🤖 AI Summary
This work addresses the significant decline in detection reliability of vulnerable road users—particularly children—under low-light and adverse weather conditions. To this end, the authors propose a lightweight thermal imaging–based object detection model built upon the YOLOv11 architecture, which, for the first time, integrates depthwise separable convolutions with a Feature Pyramid Network (FPN) within a pure long-wave infrared (LWIR) pipeline. The model is specifically optimized for detecting small-scale and partially occluded child pedestrians. It achieves high-accuracy, real-time performance on edge devices and demonstrates robust detection capabilities across diverse challenging environments for both children and distant adult pedestrians.
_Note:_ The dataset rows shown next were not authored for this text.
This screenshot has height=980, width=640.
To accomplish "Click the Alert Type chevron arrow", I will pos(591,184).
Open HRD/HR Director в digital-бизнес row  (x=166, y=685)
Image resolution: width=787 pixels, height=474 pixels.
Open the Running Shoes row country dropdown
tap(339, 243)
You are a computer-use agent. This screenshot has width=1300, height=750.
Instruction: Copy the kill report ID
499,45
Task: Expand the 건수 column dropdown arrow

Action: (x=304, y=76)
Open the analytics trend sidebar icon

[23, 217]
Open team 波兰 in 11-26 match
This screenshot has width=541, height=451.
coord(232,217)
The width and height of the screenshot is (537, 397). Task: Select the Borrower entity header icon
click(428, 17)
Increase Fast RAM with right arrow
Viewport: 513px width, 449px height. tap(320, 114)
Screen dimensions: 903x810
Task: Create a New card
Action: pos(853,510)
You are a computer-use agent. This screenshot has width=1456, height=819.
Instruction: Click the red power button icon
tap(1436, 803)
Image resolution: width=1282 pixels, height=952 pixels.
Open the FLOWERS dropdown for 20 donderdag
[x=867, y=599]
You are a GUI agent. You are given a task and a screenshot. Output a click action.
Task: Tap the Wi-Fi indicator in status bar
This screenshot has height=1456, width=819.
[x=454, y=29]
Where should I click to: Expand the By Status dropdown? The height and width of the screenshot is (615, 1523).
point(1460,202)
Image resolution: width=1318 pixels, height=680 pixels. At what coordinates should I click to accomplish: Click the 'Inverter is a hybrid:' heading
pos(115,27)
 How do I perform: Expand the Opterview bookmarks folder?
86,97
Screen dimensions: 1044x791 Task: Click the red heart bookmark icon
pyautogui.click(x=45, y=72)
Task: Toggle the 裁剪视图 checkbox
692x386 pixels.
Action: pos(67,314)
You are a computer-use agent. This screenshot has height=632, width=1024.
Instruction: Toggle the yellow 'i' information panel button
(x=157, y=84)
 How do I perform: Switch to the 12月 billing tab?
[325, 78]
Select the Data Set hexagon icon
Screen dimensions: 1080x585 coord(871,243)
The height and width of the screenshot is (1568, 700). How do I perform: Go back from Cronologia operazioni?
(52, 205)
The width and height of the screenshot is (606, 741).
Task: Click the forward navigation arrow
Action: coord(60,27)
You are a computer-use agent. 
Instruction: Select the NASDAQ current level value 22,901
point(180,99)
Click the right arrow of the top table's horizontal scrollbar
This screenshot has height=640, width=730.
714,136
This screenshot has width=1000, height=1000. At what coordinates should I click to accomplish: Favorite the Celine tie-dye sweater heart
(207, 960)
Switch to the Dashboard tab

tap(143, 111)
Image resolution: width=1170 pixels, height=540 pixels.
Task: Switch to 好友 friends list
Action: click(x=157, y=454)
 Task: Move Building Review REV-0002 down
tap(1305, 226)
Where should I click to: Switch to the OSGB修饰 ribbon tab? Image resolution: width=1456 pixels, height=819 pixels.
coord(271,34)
The design balances model compactness and deployment efficiency, making it well-suited for applications in intelligent transportation systems and school-zone safety monitoring.
📝 Abstract
Detecting vulnerable road users (VRUs), particularly children and adolescents, in low light and adverse weather conditions remains a critical challenge in computer vision, surveillance, and autonomous vehicle systems. This paper presents a purpose-built lightweight object detection model designed to identify young pedestrians in various environmental scenarios. To address these challenges, our approach leverages thermal imaging from long-wave infrared (LWIR) cameras, which enhances detection reliability in conditions where traditional RGB cameras operating in the visible spectrum fail. Based on the YOLO11 architecture and customized for thermal detection, our model, termed LTV-YOLO (Lightweight Thermal Vision YOLO), is optimized for computational efficiency, accuracy and real-time performance on edge devices. By integrating separable convolutions in depth and a feature pyramid network (FPN), LTV-YOLO achieves strong performance in detecting small-scale, partially occluded, and thermally distinct VRUs while maintaining a compact architecture. This work contributes a practical and scalable solution to improve pedestrian safety in intelligent transportation systems, particularly in school zones, autonomous navigation, and smart city infrastructure. Unlike prior thermal detectors, our contribution is task-specific: a thermally only edge-capable design designed for young and small VRUs (children and distant adults). Although FPN and depthwise separable convolutions are standard components, their integration into a thermal-only pipeline optimized for short/occluded VRUs under adverse conditions is, to the best of our knowledge, novel.